>>>>
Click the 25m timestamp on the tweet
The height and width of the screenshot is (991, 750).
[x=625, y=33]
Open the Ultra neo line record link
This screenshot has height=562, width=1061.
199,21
<<<<
Transcribe each line of the listing exactly.

Click the 25m timestamp on the tweet
The height and width of the screenshot is (991, 750).
[x=625, y=33]
Open the Ultra neo line record link
This screenshot has height=562, width=1061.
199,21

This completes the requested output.